(EXERCISE MATERIAL begins)

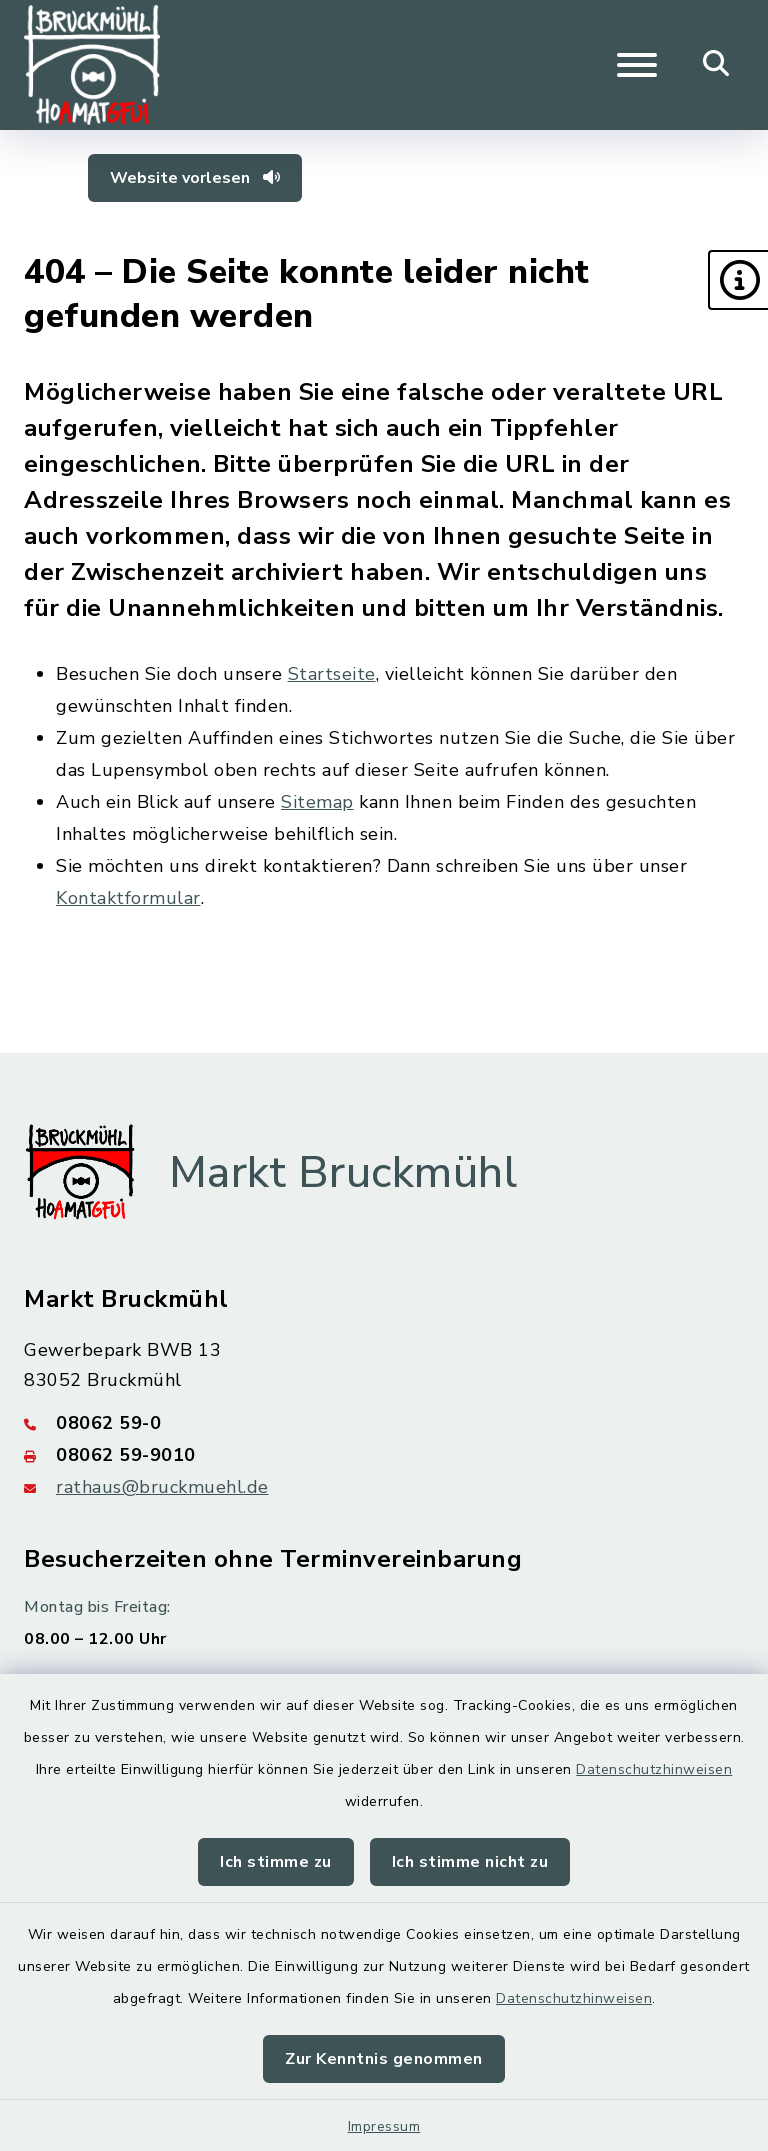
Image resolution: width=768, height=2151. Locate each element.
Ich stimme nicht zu (470, 1862)
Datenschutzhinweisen (654, 1769)
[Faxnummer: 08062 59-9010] (384, 1455)
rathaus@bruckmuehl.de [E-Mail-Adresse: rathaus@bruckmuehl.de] (162, 1487)
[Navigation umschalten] (637, 65)
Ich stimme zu (276, 1862)
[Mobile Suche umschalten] (716, 65)
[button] (738, 280)
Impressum (384, 2126)
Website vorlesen (195, 178)
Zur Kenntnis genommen (384, 2059)
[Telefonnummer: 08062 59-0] (384, 1423)
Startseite (332, 674)
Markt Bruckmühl (343, 1173)
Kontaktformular (128, 898)
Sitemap (317, 802)
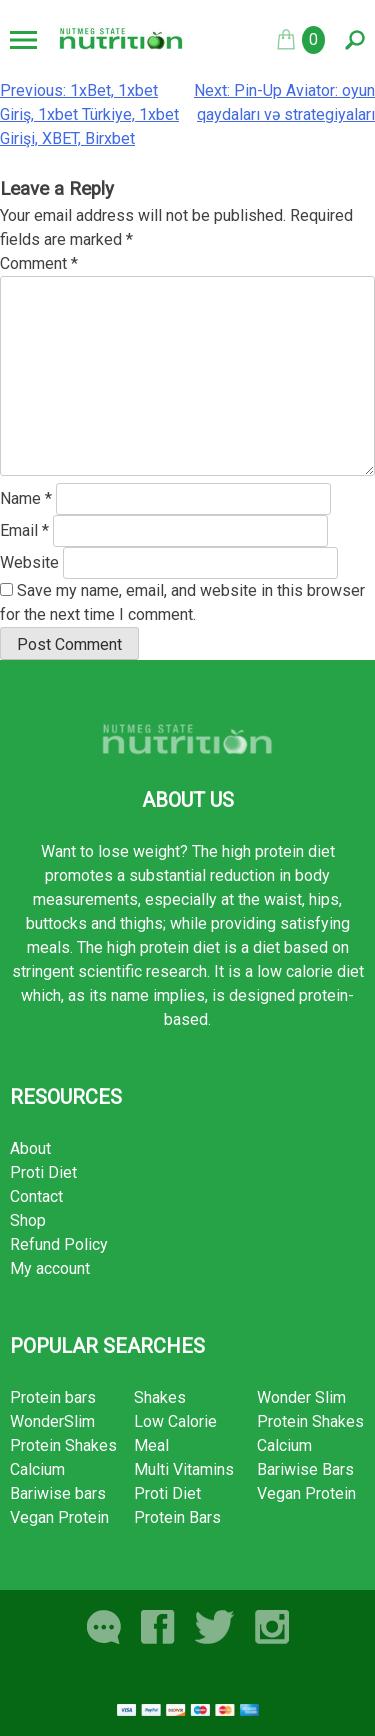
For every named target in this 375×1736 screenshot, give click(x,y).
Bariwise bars (58, 1493)
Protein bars (53, 1397)
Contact (36, 1196)
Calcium (37, 1469)
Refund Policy (59, 1244)
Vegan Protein (59, 1517)
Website (29, 562)
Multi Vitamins (184, 1469)
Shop (28, 1220)
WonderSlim (52, 1421)
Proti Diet (43, 1172)
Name (26, 498)
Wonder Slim (301, 1397)
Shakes (160, 1397)
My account (50, 1268)
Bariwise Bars (305, 1469)
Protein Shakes (63, 1445)
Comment (39, 263)
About (30, 1148)
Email (24, 530)
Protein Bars (177, 1517)
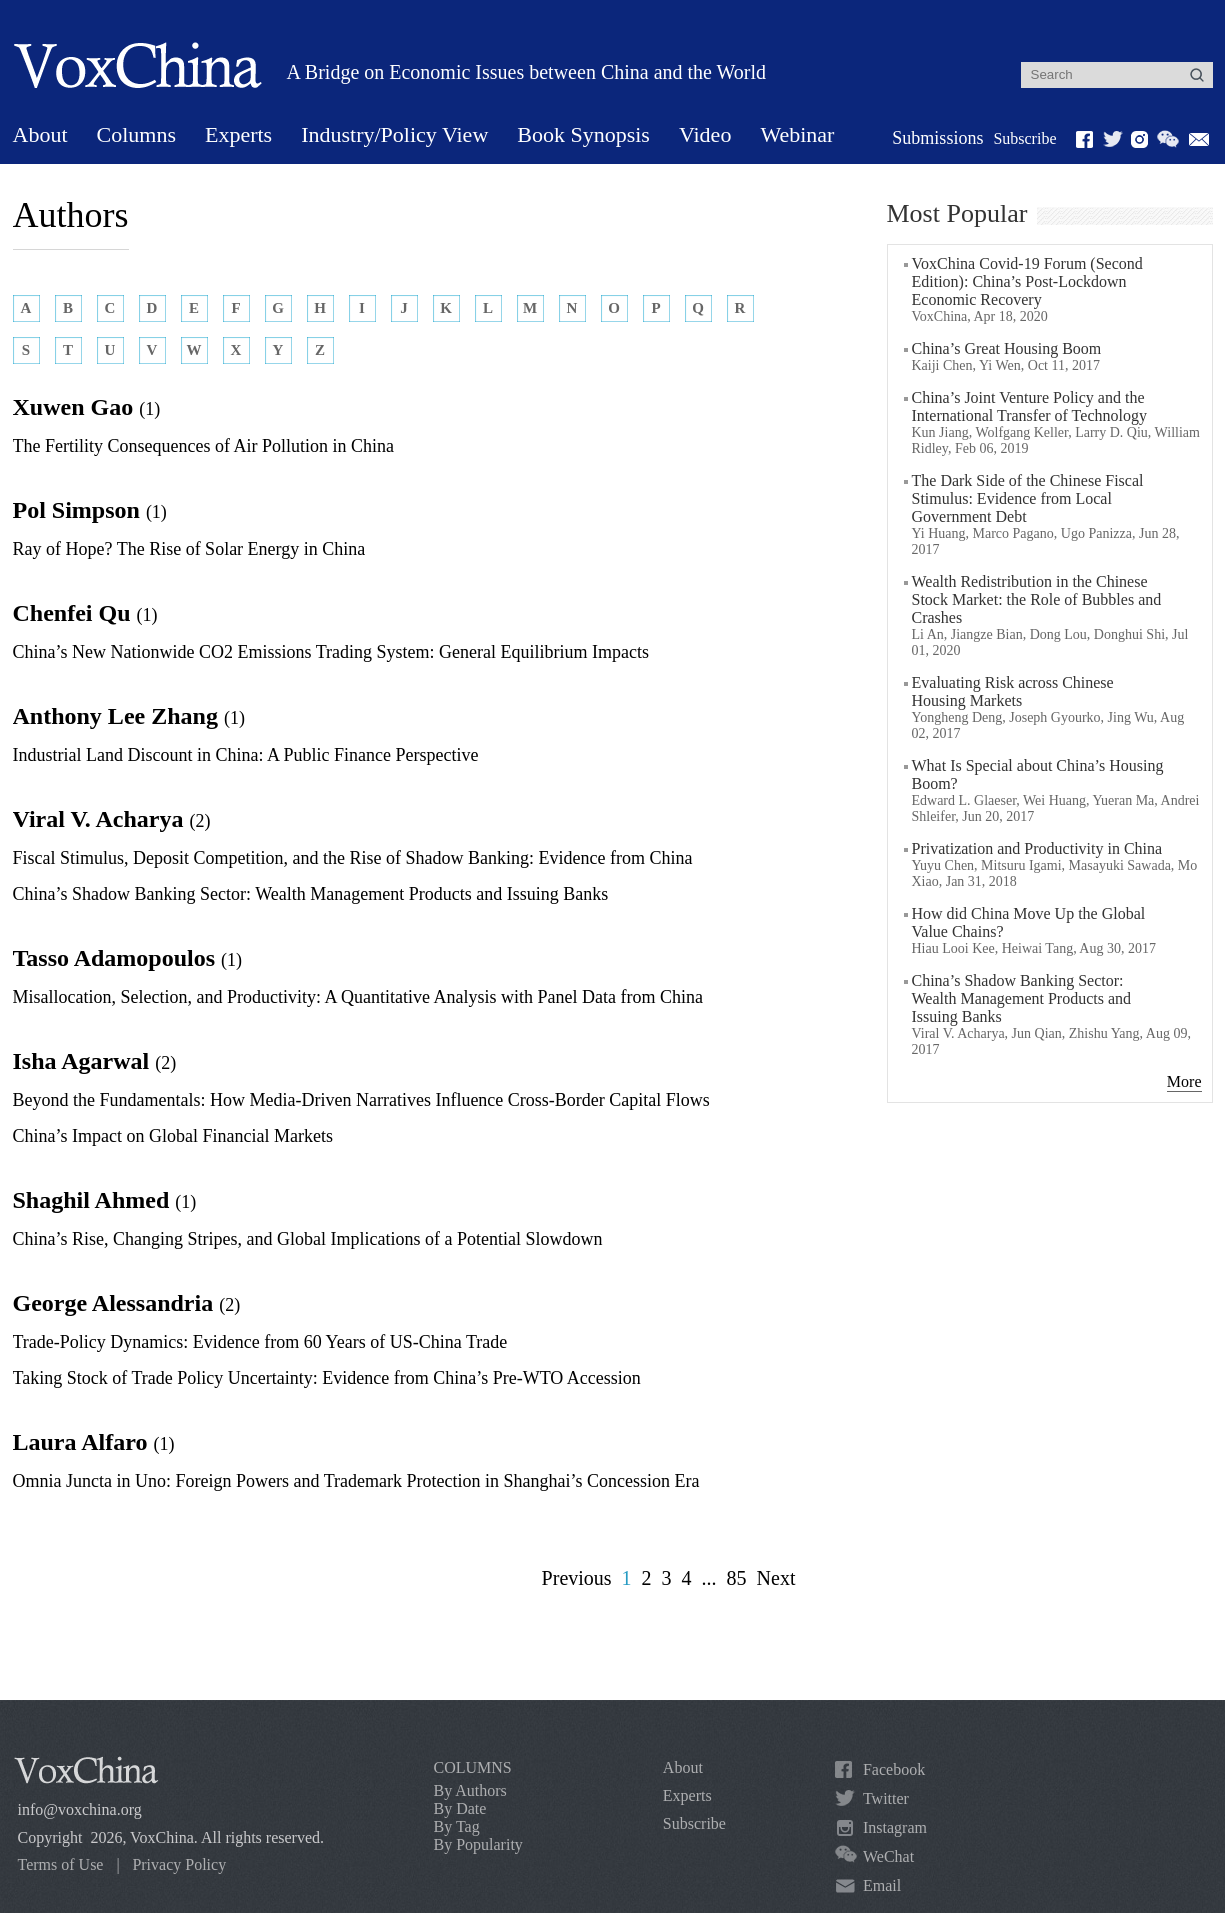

(EXERCISE MATERIAL ends)

# TASK STATEMENT
Wherever the string "Protein" occurs in the records, copy the line it is in.

# WRITTEN RESPONSE
Protein bars (53, 1397)
Vegan Protein (59, 1517)
Protein Shakes (63, 1445)
Protein Bars (177, 1517)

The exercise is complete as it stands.